Menschen wie Herr Khol

Zur Kriminalisierung der Regierungskritik von Kulturschaffenden

“Angst habe ich in meinen Träumen, wenn faschistoide Polizisten auf Menschen einschlagen, bis diese zur absoluten Selbstdemütigung bereit sind. Und manchmal auch vor Menschen wie Ihnen Herr Khol.” – Der offene Brief, der am 5. August von einem Mitglied der in Italien inhaftierten VolxTheaterKarawane an den Klubobmann der ÖVP gerichtet wurde, beschreibt nicht nur die menschenverachtende Behandlung eines willkürlichen Strafvollzugs. Er rückt auch die Person Andreas Khol erneut ins Blickfeld der politischen Debatte, nachdem dieser – gemeinsam mit Außenministerin Ferrero-Waldner und dem Innenministerium – die globalisierungskritische Schauspielgruppe mit haltlosen Vorwürfen noch zusätzlich schwer belastet hat.

Menschen wie Herr Khol fühlen sich als Hohepriester der politischen Wende. Der Vorwurf, die Theaterleute seien der gewaltbereiten Szene zuzuordnen, ist nicht bloß besorgter Ausdruck des persönlichen Entsetzens angesichts der Vorfälle in Genua. Solcherart Injurien entspringen einem Politikentwurf, der sich in schleichenden Prozessen seine Wege bahnt und dabei immer wieder eruptiv zum Vorschein kommt. Andreas Khol verfasste dazu sogar ein politisches Manifest.

Dabei klingt alles durchaus harmlos. Wer will schon nicht einer Bürgergesellschaft angehören, in der die gesamte Ideengeschichte der freien Welt nachzuhallen scheint? Zunächst sind aber die Gefahren zu beseitigen. Andreas Khol glaubt diese zu erkennen, wohin immer er auch blickt: “Trittbrettfahrer, Faule, Mitnehmer”. Sie sind die Wurzel allen Übels.
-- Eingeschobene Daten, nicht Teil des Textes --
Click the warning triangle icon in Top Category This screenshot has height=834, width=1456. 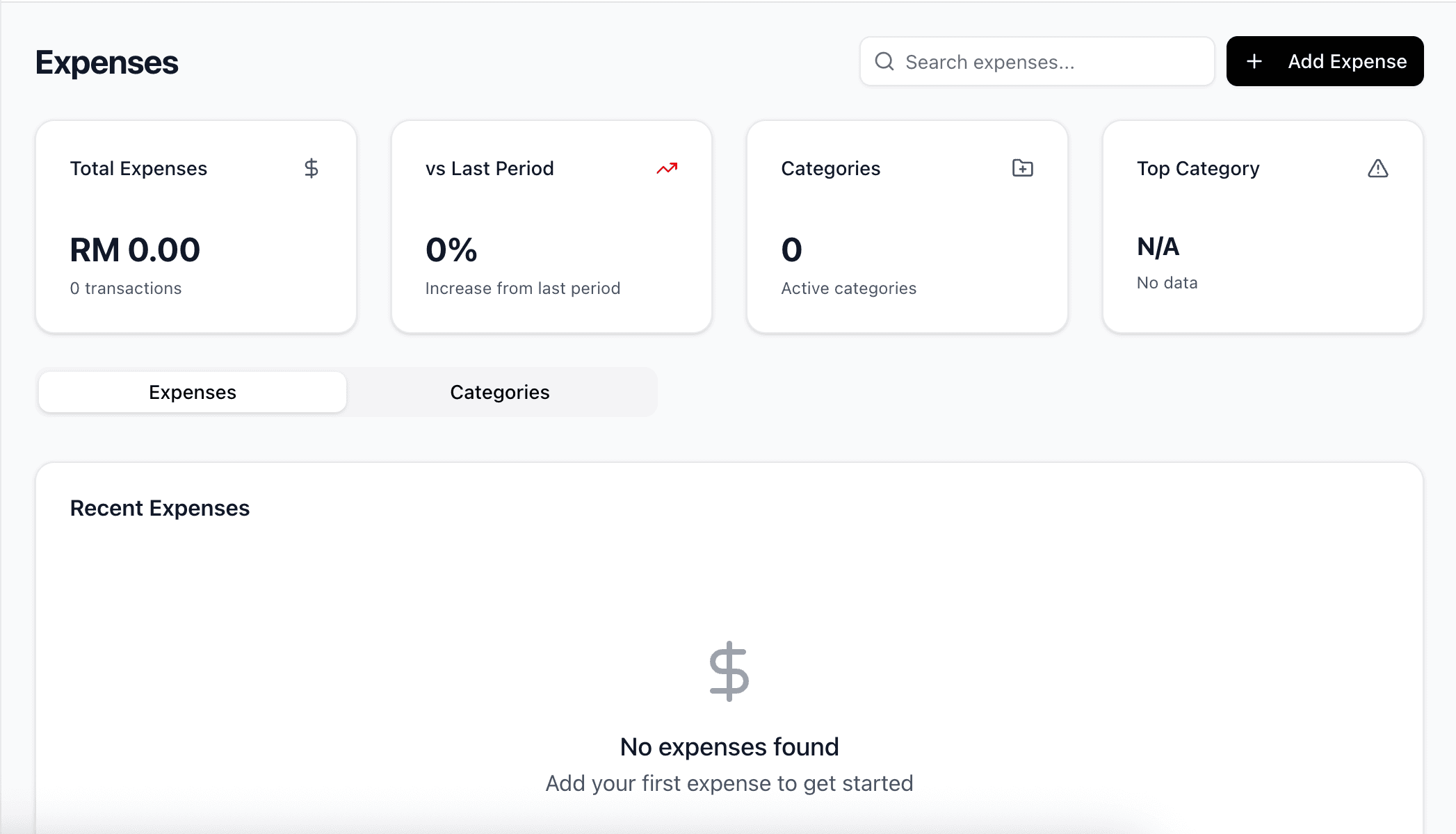click(1377, 168)
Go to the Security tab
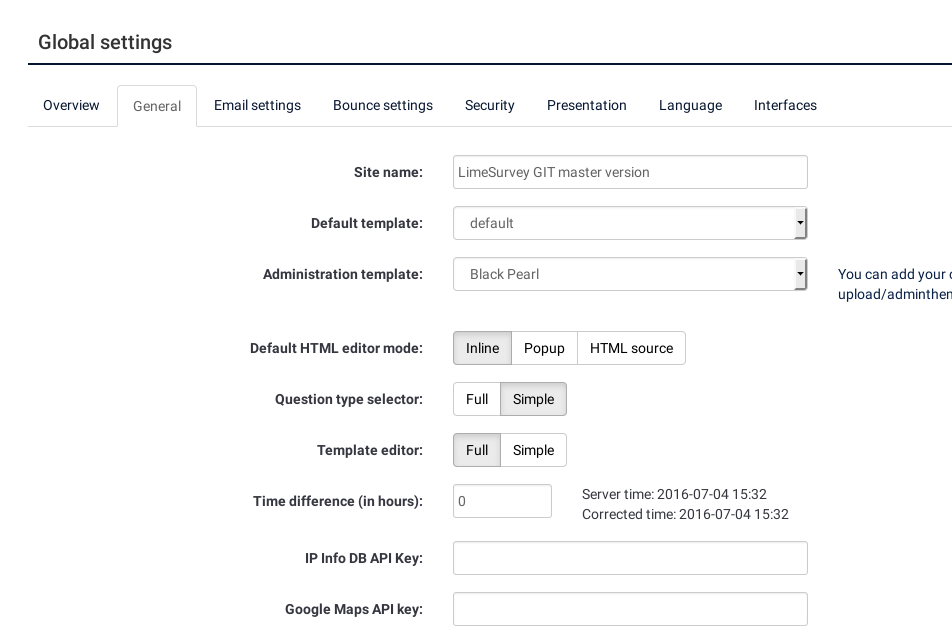 489,105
Der Grund des Niedergangs von Familie, Kirche und der Parteien. “Die Vergehen gegen die Gesellschaft”, so schreibt der VP-Ideologe 1999 in seinem Buch “Durchbruch zur Bürgergesellschaft”, “werden epidemisch, sie ist auf dem besten Wege, zum Polizei- und Therapiestaat zu verkümmern.” Andreas Khol verordnet ein “System von Bürgersolidarität, Nächstenliebe und Partnerschaft”. Eingebettet in eine dörfliche Idylle und in heimatliches Wohlgefühl.

Menschen wie Herr Khol profitieren vor allem von den Schwächen ihrer Gegner. Diese reagieren – wenn überhaupt – oftmals mit unzulänglichen Argumenten auf die Versuche der FPÖVP-Regierung, das reichhaltige Spektrum einer kritischen Öffentlichkeit hierzulande durch Subventionskürzungen, Verschärfung des Vereinsrechts und die Streichung der begünstigten Zeitungsversandtarife nachhaltig zu beschädigen. Damit wird zunehmend deutlicher, dass die Khol’sche Bürgergesellschaft nicht die Garantie individueller Freiheiten meint, sondern ein rot-weiß-rotes Modell zur gemeinschaftlichen Bevormundung. Politische Gegenmodelle stehen bis heute unverändert aus.

Gemeinschaft spart auch Geld. Wenn Menschen die Nachbarschaftshilfe auf eine neue gesellschaftliche Sinnebene erheben, dann freut sich vor allem der Finanzminister. Und die Salzburger SPÖ vergibt dafür sogar einen Preis. Die Nike 2001 kürte unlängst die sozialen Helden des Alltagslebens. Denn: “Sie siegen über die soziale Kälte”. Dass nur Systeme, die Verlierer produzieren, zum Topos des Heroen greifen müssen, scheint der Sozialdemokratie an der Salzach bisher verborgen geblieben zu sein. Deshalb sollte die Nike 2001 besser als Indikator des Zustands der Roten in der Opposition gewertet werden. Ein Triumph über Blau-Schwarz ist der Göttin des Sieges auf diese Weise sicher nicht gegönnt.

Es sind jedenfalls auch Menschen wie Herr Khol, die den ideellen Grundstein dafür legen, dass Regierungskritiker systematisch observiert und staatspolizeilich erfasst werden. Da ist es dann auch zur Kriminalisierung von Kulturschaffenden nicht mehr weit. Aus der Geschichte wissen wir, wie schnell Denunziantentum und Ausgrenzung auf diesem geistigen Boden gedeihen. Im Falle der Mitglieder der VolxTheaterKarawane hat das italienische Regime unter Berlusconi und Fini die Drecksarbeit erledigt. Dank einer guten Zusammenarbeit mit Österreich.